The P-Value Problem in Psychiatry

Stanford researcher writes that readers should check the effect size of results instead of looking at the p-value.


The importance of the P-value is often misunderstood and has been at the center of statistics debates for 20 years, writes Stanford researcher Helena Chmura Kraemer. Writing in JAMA Psychiatry, she notes that there have been calls to ban the statistic for being misleading. She has a simple solution, though:

“Whether P values are banned matters little. All readers (reviewers, patients, clinicians, policymakers, and researchers) can just ignore P values and focus on the quality of research studies and effect sizes to guide decision-making.”

Photo credit:, CC BY 2.0

The P-value is a statistic, expressed as p < a number (i.e., p < 0.05). This statistic measures the possibility of finding the results by chance (in this case, less than 5%), assuming that the null hypothesis is true. That is, it doesn’t measure whether that hypothesis is true; it simply measures the strength of a study to find evidence disproving it.

According to Kraemer, “The P-value does not give the probability that the hypothesis being tested is false (i.e., that the null hypothesis is true); nor is it true that the smaller the P-value, the stronger the hypothesis being tested.”

This leads to problems when the P-value is misinterpreted. For instance, an article in Aeon describes some scenarios in which P-value is easily misunderstood.

Kraemer provides a clear example: imagine a hypothetical scenario in which researchers could identify people “at-risk” for developing an illness within ten years.
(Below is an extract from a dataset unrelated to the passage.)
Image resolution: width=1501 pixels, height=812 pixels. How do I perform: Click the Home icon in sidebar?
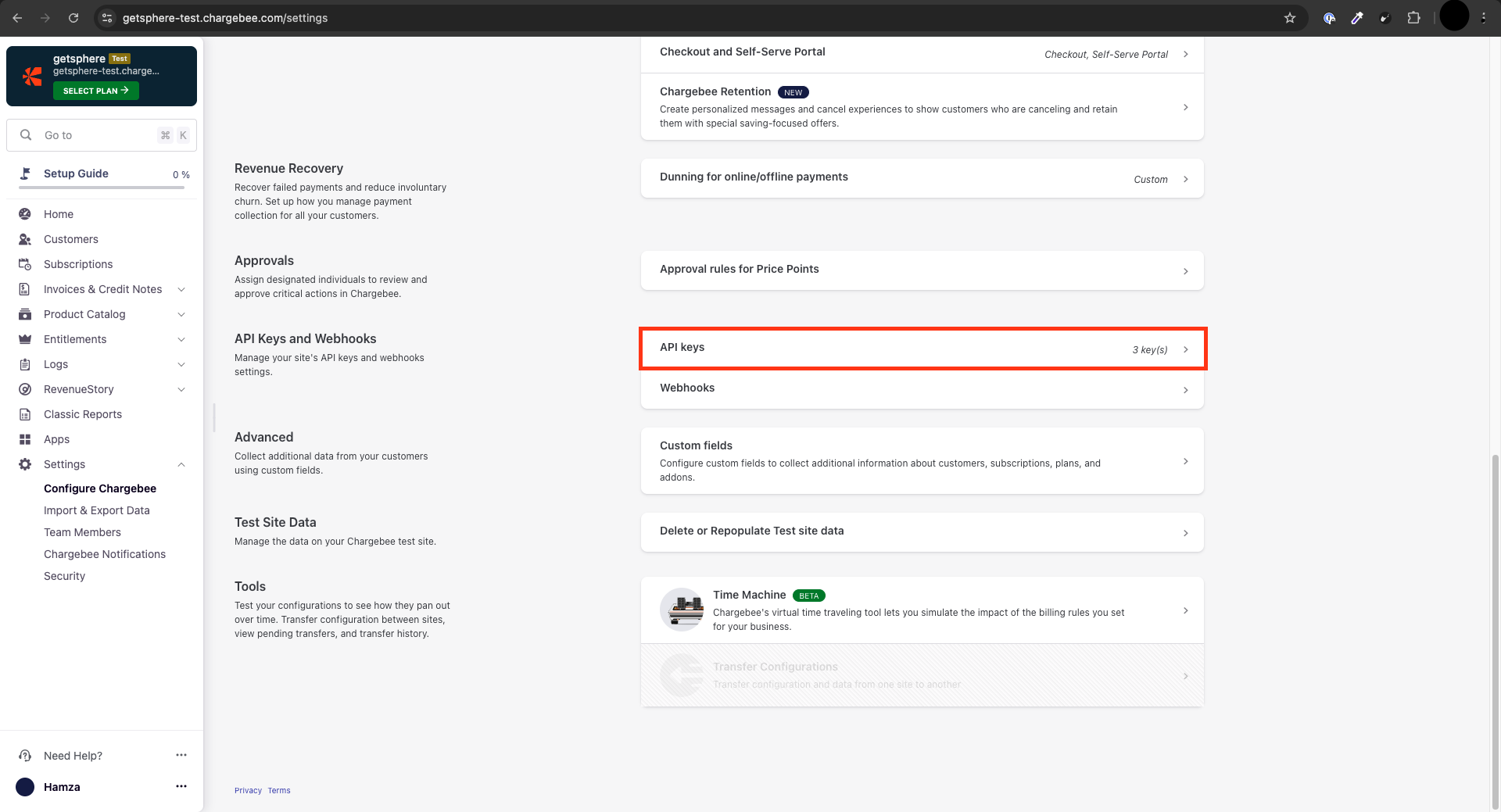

In the general population, the risk of developing the illness is 10%. But the researchers hypothesize that in their “at-risk” sample, the risk will be larger than 10%. They conduct a study to find out—they use their measure to find “at-risk” people and then follow them to see if they develop the illness at a rate higher than 10%.
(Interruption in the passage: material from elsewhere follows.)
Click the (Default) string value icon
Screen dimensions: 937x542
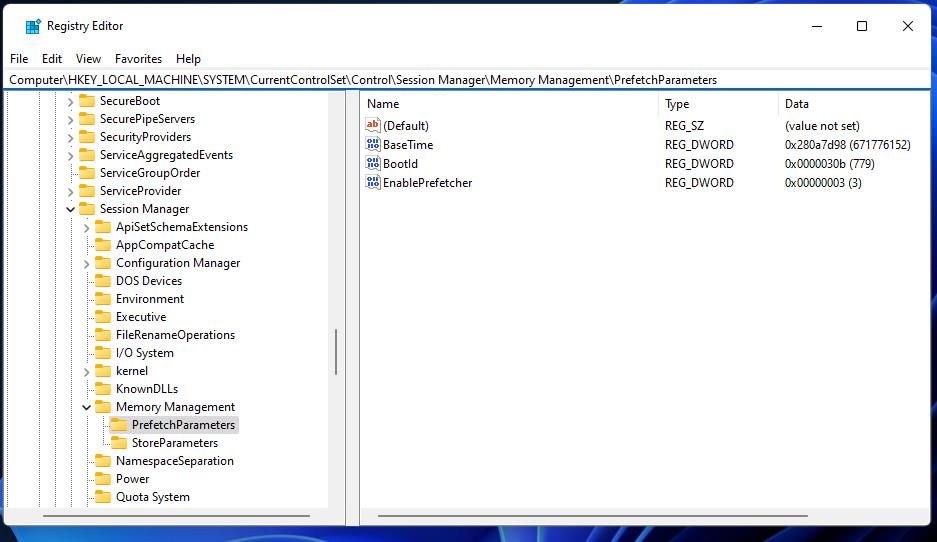coord(373,126)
Let’s say their “at-risk” sample has a rate of 11%. That would be a pretty meaningless increase—one additional person out of every 100 would be identified by this “at-risk” designation. However, it might be statistically significant because there is a real difference between the two groups.

As the sample size of the study increases, the P-value becomes smaller and smaller: if there are 100 people in the study, P is approximately .37, a non-significant number. In that case, the study fails to find the effect, even though it is real. If there were 2500 people, though, P is about .05—the research is just on the verge of confirming the effect. Increase the sample to 50,000 people, and the P-value appears tiny, making it statistically significant (about 5 × 10−14).

The true effect doesn’t change here at all—the prediction is marginally better for the at-risk group (11% instead of 10%). However, changes to the sample size drastically alter whether the result will be statistically significant.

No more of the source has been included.